▶ _TASK REQUIREMENTS_:
From the line with "Image resolution: width=1848, height=1990." to the line with "高温烧结炉 (380, 962)", retype every line exactly, including those two, and leave out the rest of the data below.
** THE INPUT follows **
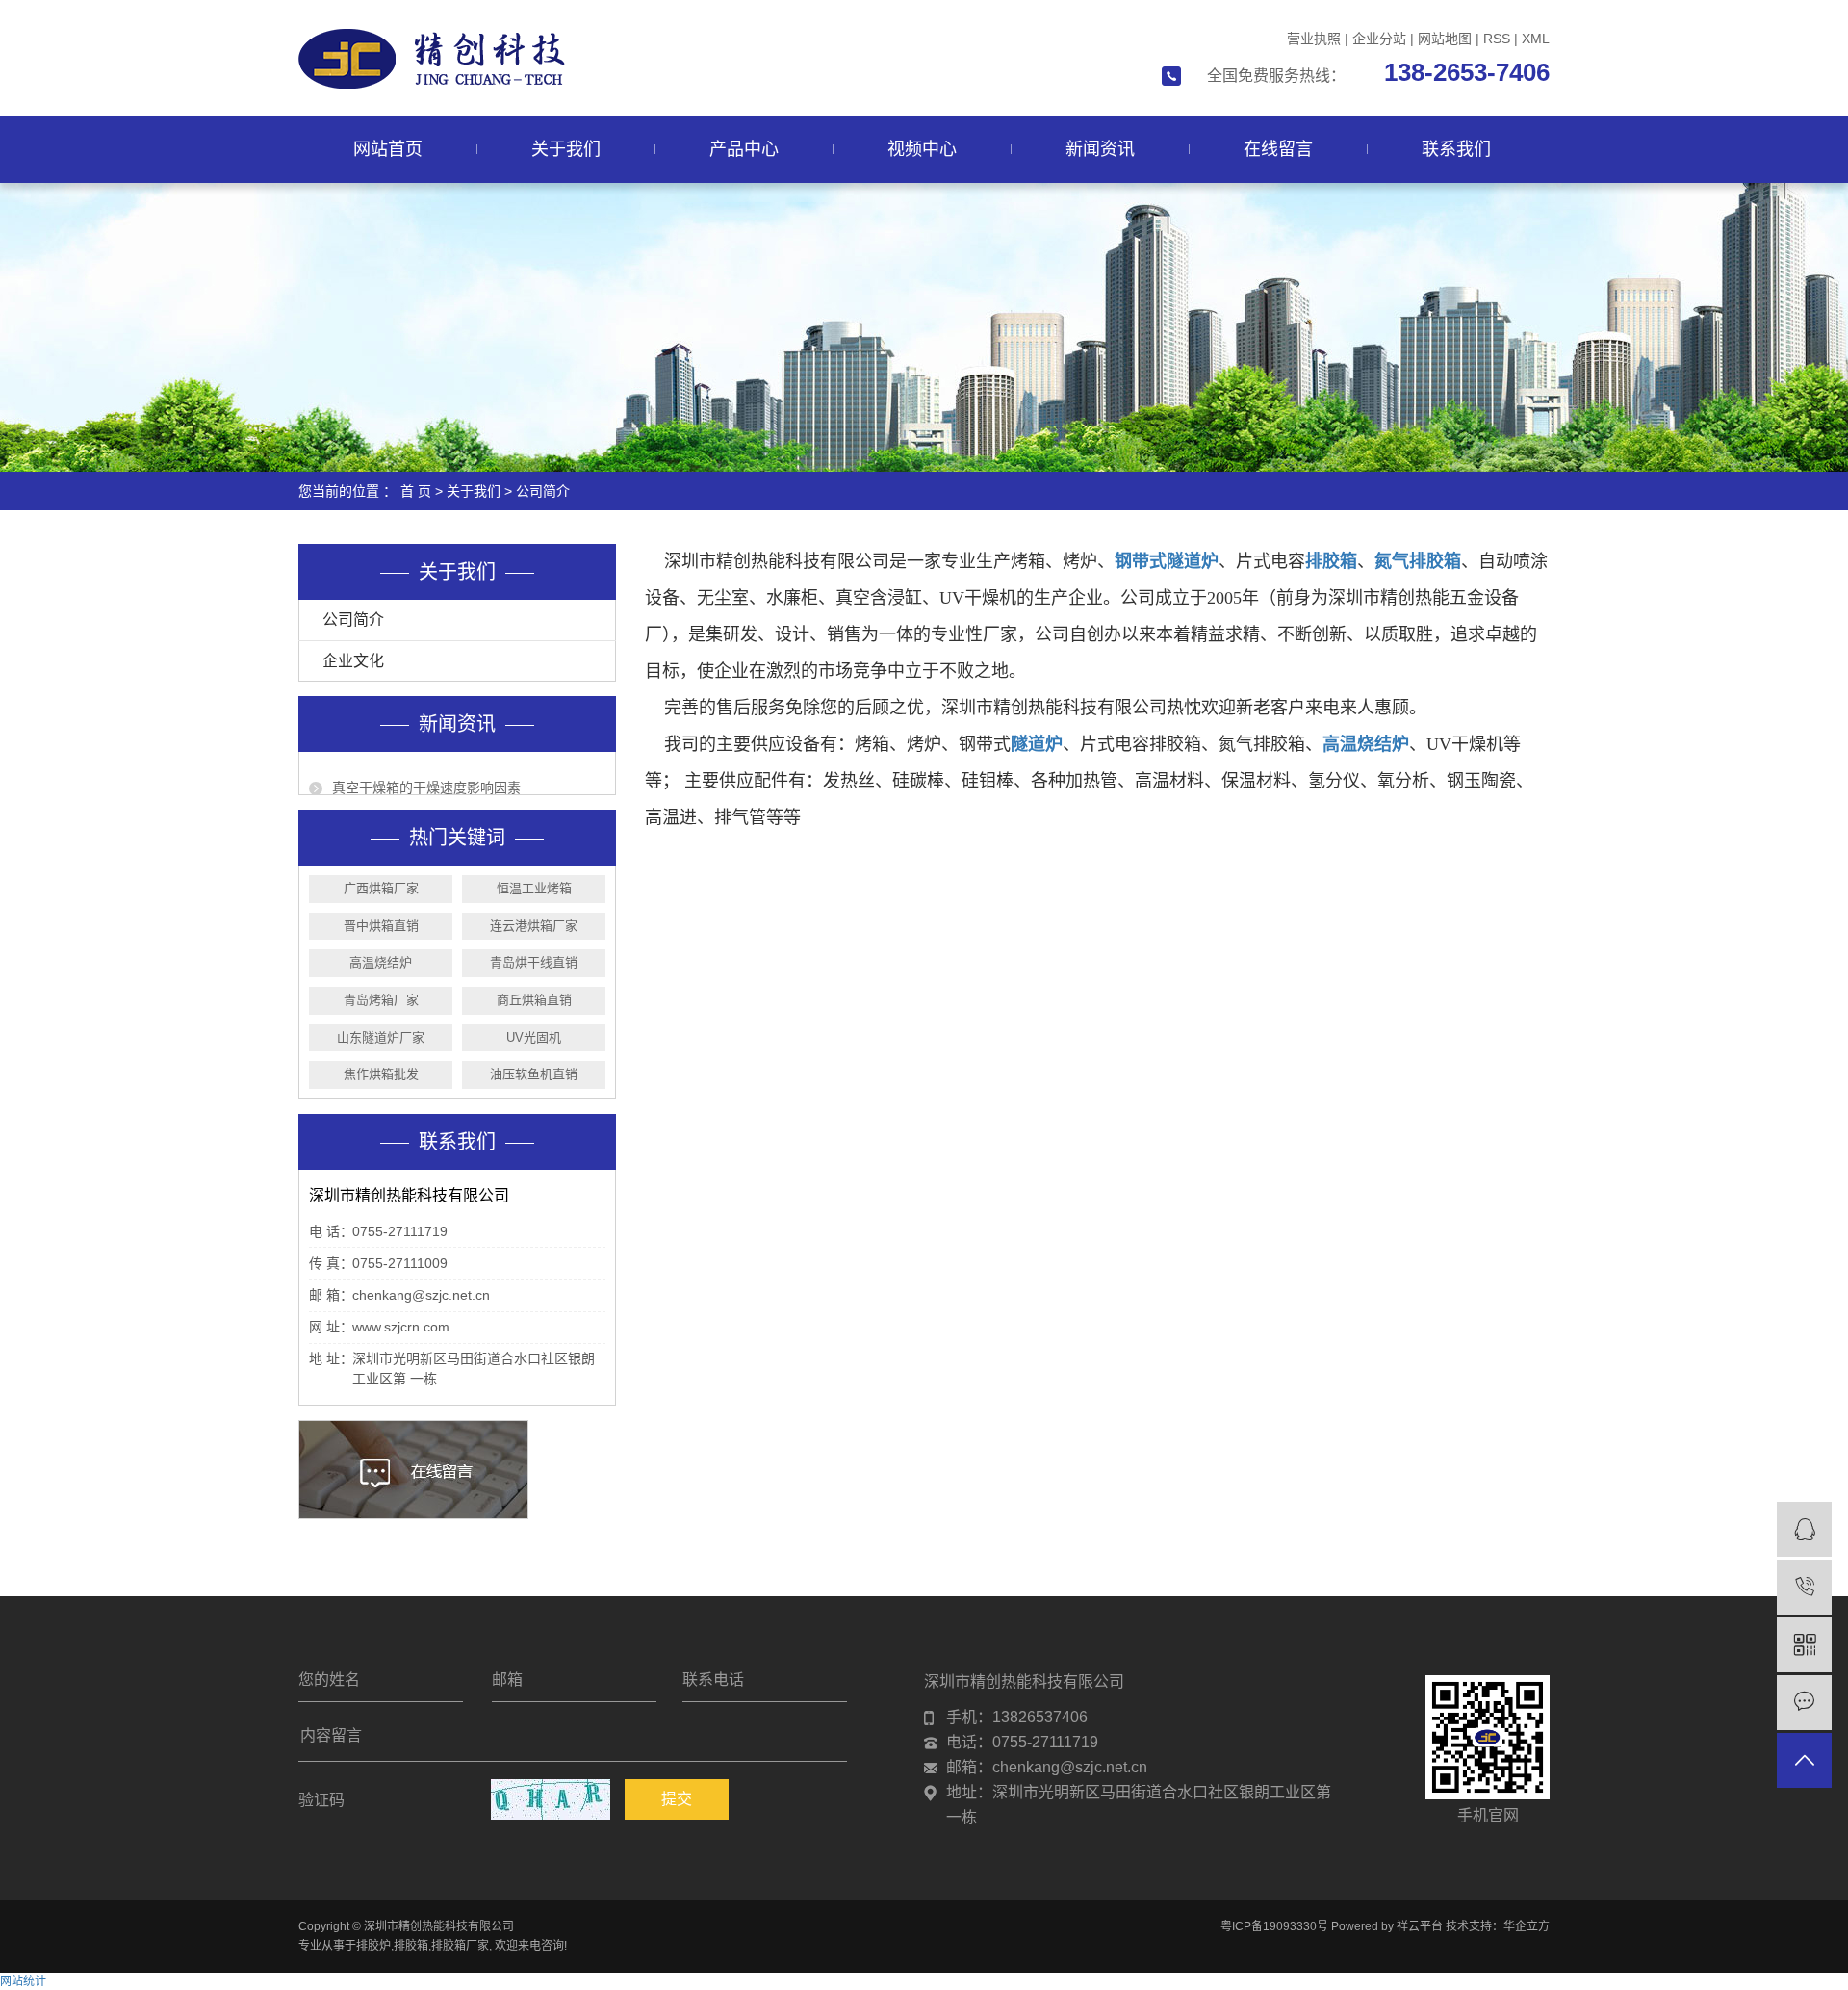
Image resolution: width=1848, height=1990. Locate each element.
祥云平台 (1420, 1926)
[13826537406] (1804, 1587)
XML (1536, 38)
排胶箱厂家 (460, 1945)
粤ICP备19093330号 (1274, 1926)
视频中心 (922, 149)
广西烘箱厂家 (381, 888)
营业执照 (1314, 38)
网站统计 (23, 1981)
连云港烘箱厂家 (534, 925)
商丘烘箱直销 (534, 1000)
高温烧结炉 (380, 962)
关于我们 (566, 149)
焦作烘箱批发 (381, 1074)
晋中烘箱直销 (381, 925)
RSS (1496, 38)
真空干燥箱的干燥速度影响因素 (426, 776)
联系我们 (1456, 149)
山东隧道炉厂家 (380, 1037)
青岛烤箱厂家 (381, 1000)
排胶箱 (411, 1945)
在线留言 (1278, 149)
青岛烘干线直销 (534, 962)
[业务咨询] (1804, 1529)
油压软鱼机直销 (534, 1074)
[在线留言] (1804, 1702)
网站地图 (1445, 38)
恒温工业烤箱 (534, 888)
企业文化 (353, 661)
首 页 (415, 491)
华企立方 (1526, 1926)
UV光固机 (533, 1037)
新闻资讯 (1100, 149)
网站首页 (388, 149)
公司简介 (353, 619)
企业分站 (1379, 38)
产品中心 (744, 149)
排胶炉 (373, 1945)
** End of THE INPUT **
** THE INPUT follows **
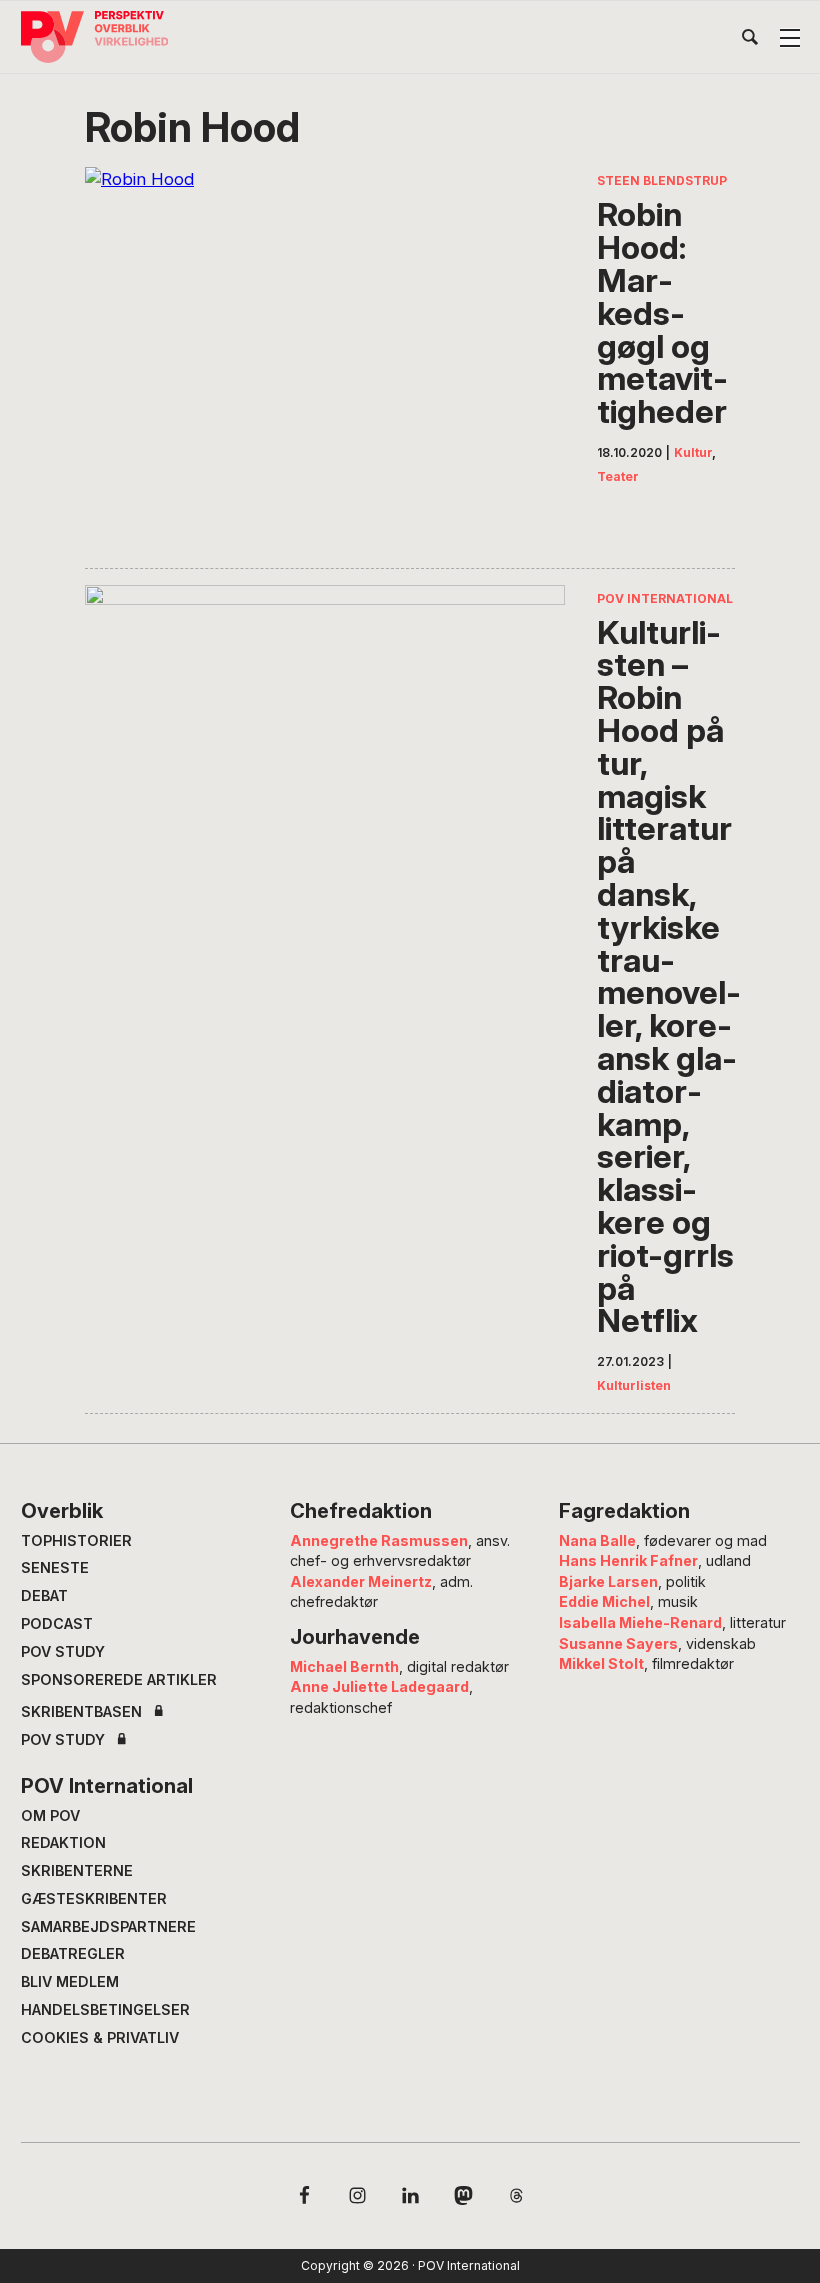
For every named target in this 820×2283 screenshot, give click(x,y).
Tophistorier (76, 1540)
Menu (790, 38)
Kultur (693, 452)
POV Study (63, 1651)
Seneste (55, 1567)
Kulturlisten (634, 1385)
** End of THE INPUT **
** THE INPUT follows **
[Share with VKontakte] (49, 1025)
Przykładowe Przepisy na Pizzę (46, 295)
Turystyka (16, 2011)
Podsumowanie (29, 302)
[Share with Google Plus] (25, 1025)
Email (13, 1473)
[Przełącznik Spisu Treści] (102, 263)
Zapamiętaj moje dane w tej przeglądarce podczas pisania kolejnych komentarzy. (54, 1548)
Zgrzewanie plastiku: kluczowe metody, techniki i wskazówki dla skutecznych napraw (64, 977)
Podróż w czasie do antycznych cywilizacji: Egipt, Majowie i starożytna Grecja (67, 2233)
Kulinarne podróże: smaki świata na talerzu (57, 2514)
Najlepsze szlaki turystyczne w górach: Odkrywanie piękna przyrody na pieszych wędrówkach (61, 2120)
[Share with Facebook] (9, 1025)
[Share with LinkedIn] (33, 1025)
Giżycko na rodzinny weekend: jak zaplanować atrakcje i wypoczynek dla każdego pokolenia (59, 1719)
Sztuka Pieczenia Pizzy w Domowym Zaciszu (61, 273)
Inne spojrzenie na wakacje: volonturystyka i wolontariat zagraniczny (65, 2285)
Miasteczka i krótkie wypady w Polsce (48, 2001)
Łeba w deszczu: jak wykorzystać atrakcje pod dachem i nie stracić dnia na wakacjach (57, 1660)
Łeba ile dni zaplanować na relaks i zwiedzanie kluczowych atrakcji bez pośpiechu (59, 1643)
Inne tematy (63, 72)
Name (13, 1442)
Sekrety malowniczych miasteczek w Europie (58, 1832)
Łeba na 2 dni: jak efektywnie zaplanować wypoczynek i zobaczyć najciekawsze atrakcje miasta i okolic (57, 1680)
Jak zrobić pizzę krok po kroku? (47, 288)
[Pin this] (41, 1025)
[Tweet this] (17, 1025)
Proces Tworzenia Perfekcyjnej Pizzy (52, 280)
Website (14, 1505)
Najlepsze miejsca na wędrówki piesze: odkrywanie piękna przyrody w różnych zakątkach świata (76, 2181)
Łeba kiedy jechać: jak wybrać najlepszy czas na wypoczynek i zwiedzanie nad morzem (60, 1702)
** End of THE INPUT **
▶ _EXERCISE SOLUTION_:
Image resolution: width=1848, height=1990. Locate each element.
祥云平台 (1420, 1926)
[13826537406] (1804, 1587)
XML (1536, 38)
排胶箱厂家 (460, 1945)
粤ICP备19093330号 (1274, 1926)
视频中心 (922, 149)
广西烘箱厂家 (381, 888)
营业执照 (1314, 38)
网站统计 (23, 1981)
连云港烘箱厂家 (534, 925)
商丘烘箱直销 (534, 1000)
高温烧结炉 (380, 962)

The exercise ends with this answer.